(What is needed): Pick out every line in the entries below that contains the string "width", and copy each such line in full. The match is case-sensitive.

(Information supplied):
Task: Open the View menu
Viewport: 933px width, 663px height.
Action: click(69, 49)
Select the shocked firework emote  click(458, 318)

==

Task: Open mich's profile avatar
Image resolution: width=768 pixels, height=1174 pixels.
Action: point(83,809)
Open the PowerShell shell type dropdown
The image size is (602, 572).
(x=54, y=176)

(The completed task):
Viewport: 933px width, 663px height.
Image resolution: width=768 pixels, height=1174 pixels.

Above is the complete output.